Stored data:
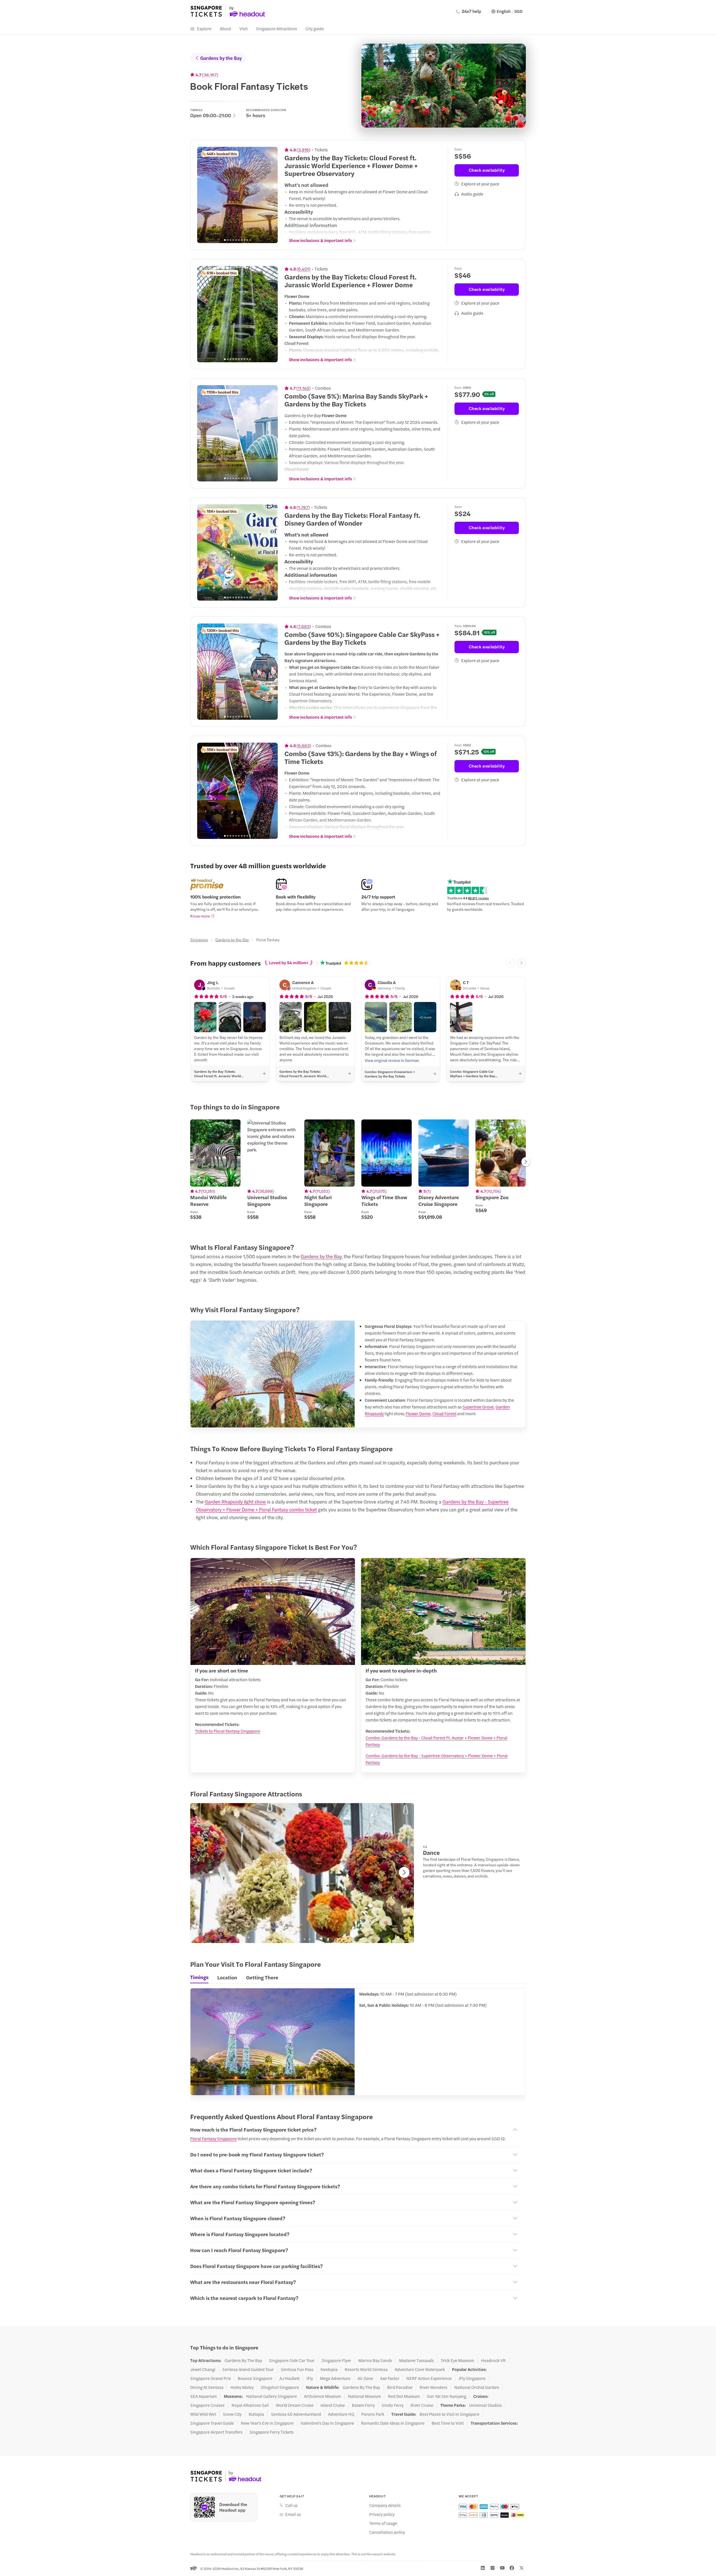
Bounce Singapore (255, 2378)
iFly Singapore (472, 2378)
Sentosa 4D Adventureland (296, 2414)
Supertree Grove (478, 1407)
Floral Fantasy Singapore (213, 2138)
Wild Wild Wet (203, 2414)
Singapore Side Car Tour (292, 2360)
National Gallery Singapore (271, 2396)
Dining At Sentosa (206, 2387)
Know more (200, 916)
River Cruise (422, 2405)
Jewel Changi (202, 2369)
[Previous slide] (204, 195)
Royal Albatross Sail (250, 2405)
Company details (385, 2505)
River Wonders (433, 2387)
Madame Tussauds (416, 2360)
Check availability (487, 170)
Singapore (199, 939)
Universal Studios (485, 2405)
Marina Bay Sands (375, 2360)
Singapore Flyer (336, 2360)
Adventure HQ (341, 2414)
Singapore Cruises (207, 2405)
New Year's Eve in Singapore (267, 2423)
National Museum (364, 2396)
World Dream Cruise (295, 2405)
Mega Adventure (335, 2378)
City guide (314, 28)
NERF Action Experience (429, 2378)
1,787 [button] (303, 507)
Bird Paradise (400, 2387)
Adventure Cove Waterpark (420, 2369)
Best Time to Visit (448, 2423)
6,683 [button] (304, 745)
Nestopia (329, 2369)
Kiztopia (256, 2414)
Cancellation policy (387, 2532)
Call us (291, 2505)
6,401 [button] (303, 269)
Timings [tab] (199, 1977)
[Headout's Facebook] (512, 2568)
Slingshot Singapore (280, 2387)
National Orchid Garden (476, 2387)
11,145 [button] (303, 388)
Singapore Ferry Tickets (271, 2432)
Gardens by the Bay (221, 58)
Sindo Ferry (393, 2405)
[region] (237, 195)
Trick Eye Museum (457, 2360)
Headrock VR (493, 2360)
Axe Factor (389, 2378)
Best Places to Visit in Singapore (449, 2414)
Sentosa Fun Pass (297, 2369)
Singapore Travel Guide (212, 2423)
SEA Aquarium (203, 2396)
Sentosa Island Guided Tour (248, 2369)
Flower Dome (418, 1413)
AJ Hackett (289, 2378)
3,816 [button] (303, 149)
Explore (204, 28)
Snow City (232, 2414)
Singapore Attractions (276, 28)
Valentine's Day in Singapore (327, 2423)
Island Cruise (333, 2405)
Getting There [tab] (262, 1977)
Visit (243, 28)
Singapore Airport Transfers (216, 2432)
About (225, 28)
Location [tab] (227, 1977)
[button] (205, 1017)
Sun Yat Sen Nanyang (446, 2396)
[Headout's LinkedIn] (483, 2568)
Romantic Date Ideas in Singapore (393, 2423)
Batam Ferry (363, 2405)
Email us (293, 2514)
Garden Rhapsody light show (235, 1501)
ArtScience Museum (322, 2396)
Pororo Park (372, 2414)
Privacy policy (382, 2514)
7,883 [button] (303, 626)
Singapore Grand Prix (210, 2378)
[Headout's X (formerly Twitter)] (521, 2568)
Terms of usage (383, 2523)
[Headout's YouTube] (502, 2568)
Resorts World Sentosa (366, 2369)
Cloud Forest (444, 1413)
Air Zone (365, 2378)
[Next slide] (270, 195)
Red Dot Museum (404, 2396)
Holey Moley (242, 2387)
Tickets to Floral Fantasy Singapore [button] (227, 1731)
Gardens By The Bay (243, 2360)
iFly (310, 2378)
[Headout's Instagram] (492, 2568)
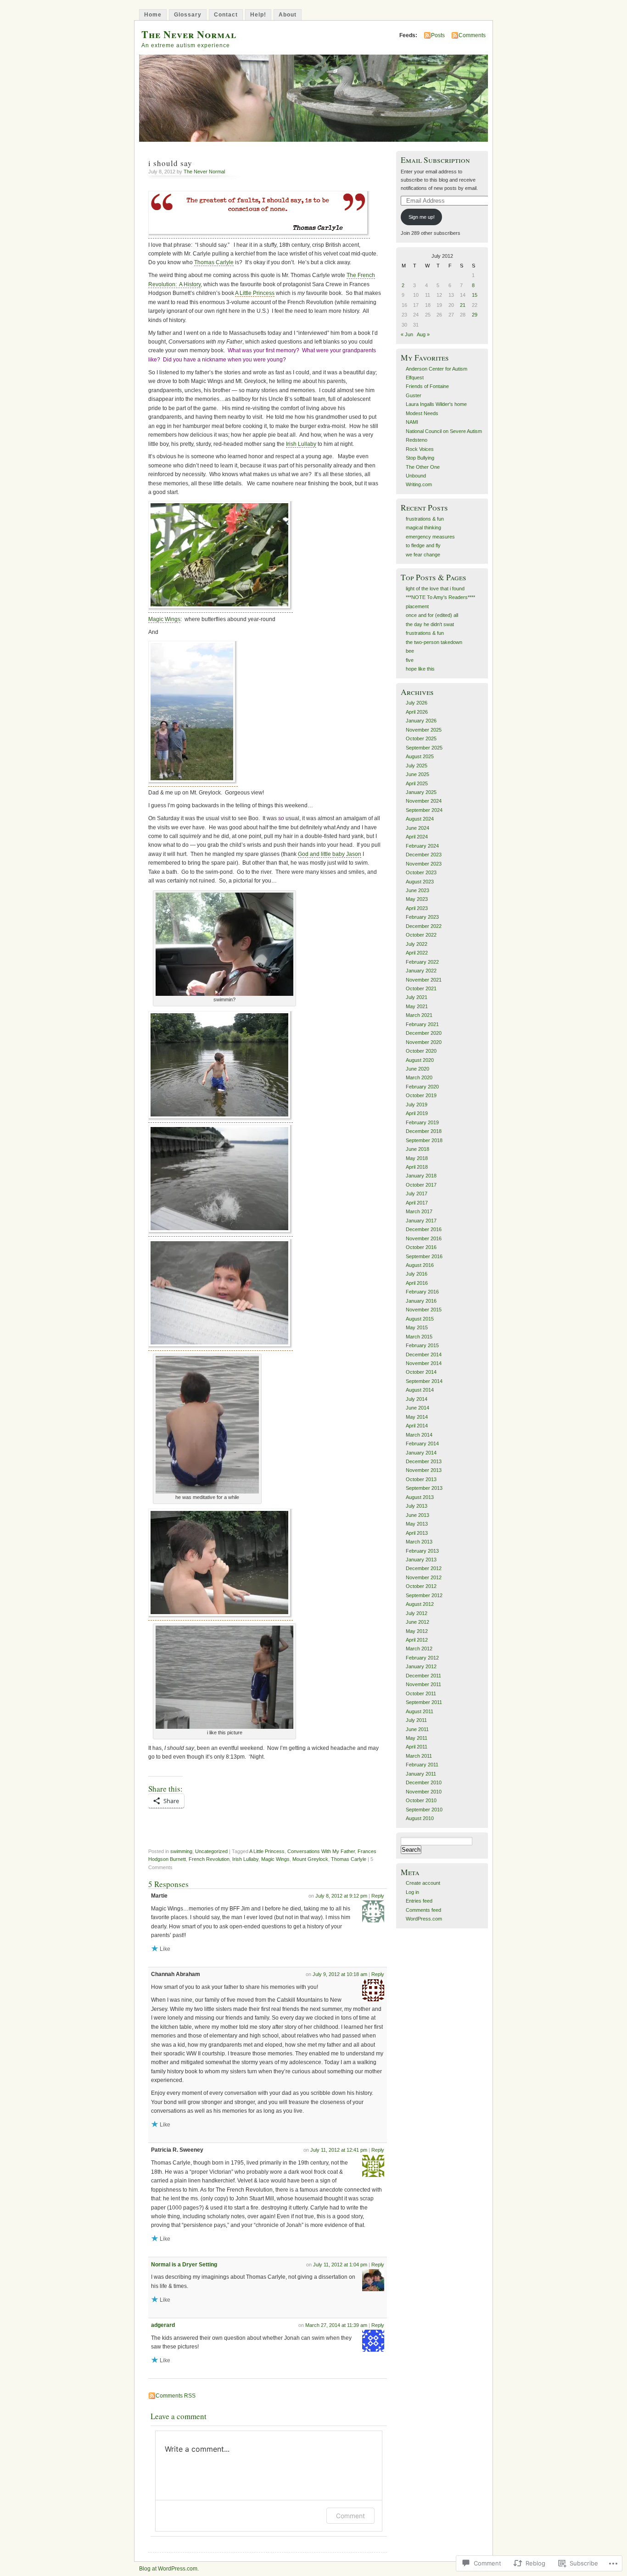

> _Exercise description_:
Exactly as they appear above, write out all the entries, without pictures.

> _Answer to the exercise_:
Bounce Singapore (255, 2378)
iFly Singapore (472, 2378)
Sentosa 4D Adventureland (296, 2414)
Supertree Grove (478, 1407)
Floral Fantasy Singapore (213, 2138)
Wild Wild Wet (203, 2414)
Singapore Side Car Tour (292, 2360)
National Gallery Singapore (271, 2396)
Dining At Sentosa (206, 2387)
Know more (200, 916)
River Cruise (422, 2405)
Jewel Changi (202, 2369)
[Previous slide] (204, 195)
Royal Albatross Sail (250, 2405)
Company details (385, 2505)
River Wonders (433, 2387)
Madame Tussauds (416, 2360)
Check availability (487, 170)
Singapore (199, 939)
Universal Studios (485, 2405)
Marina Bay Sands (375, 2360)
Singapore Flyer (336, 2360)
Adventure HQ (341, 2414)
Singapore Cruises (207, 2405)
New Year's Eve in Singapore (267, 2423)
National Museum (364, 2396)
World Dream Cruise (295, 2405)
Mega Adventure (335, 2378)
City guide (314, 28)
NERF Action Experience (429, 2378)
1,787 [button] (303, 507)
Bird Paradise (400, 2387)
Adventure Cove Waterpark (420, 2369)
Best Time to Visit (448, 2423)
6,683 [button] (304, 745)
Nestopia (329, 2369)
Kiztopia (256, 2414)
Cancellation policy (387, 2532)
Call us (291, 2505)
6,401 [button] (303, 269)
Timings [tab] (199, 1977)
[Headout's Facebook] (512, 2568)
Slingshot Singapore (280, 2387)
National Orchid Garden (476, 2387)
11,145 [button] (303, 388)
Singapore Ferry Tickets (271, 2432)
Gardens by the Bay (221, 58)
Sindo Ferry (393, 2405)
[region] (237, 195)
Trick Eye Museum (457, 2360)
Headrock VR (493, 2360)
Axe Factor (389, 2378)
Best Places to Visit in Singapore (449, 2414)
Sentosa Fun Pass (297, 2369)
Singapore Travel Guide (212, 2423)
SEA Aquarium (203, 2396)
Sentosa Island Guided Tour (248, 2369)
Flower Dome (418, 1413)
AJ Hackett (289, 2378)
3,816 [button] (303, 149)
Explore (204, 28)
Snow City (232, 2414)
Singapore Attractions (276, 28)
Valentine's Day in Singapore (327, 2423)
Island Cruise (333, 2405)
Getting There [tab] (262, 1977)
Visit (243, 28)
Singapore Airport Transfers (216, 2432)
About (225, 28)
Location [tab] (227, 1977)
[button] (205, 1017)
Sun Yat Sen Nanyang (446, 2396)
[Headout's LinkedIn] (483, 2568)
Romantic Date Ideas in Singapore (393, 2423)
Batam Ferry (363, 2405)
Email us (293, 2514)
Garden Rhapsody light show (235, 1501)
ArtScience Museum (322, 2396)
Pororo Park (372, 2414)
Privacy policy (382, 2514)
7,883 [button] (303, 626)
Singapore Grand Prix (210, 2378)
[Headout's X (formerly Twitter)] (521, 2568)
Terms of usage (383, 2523)
[Headout's YouTube] (502, 2568)
Resorts World Sentosa (366, 2369)
Cloud Forest (444, 1413)
Air Zone (365, 2378)
[Next slide] (270, 195)
Red Dot Museum (404, 2396)
Holey Moley (242, 2387)
Tickets to Floral Fantasy Singapore [button] (227, 1731)
Gardens By The Bay (243, 2360)
iFly (310, 2378)
[Headout's Instagram] (492, 2568)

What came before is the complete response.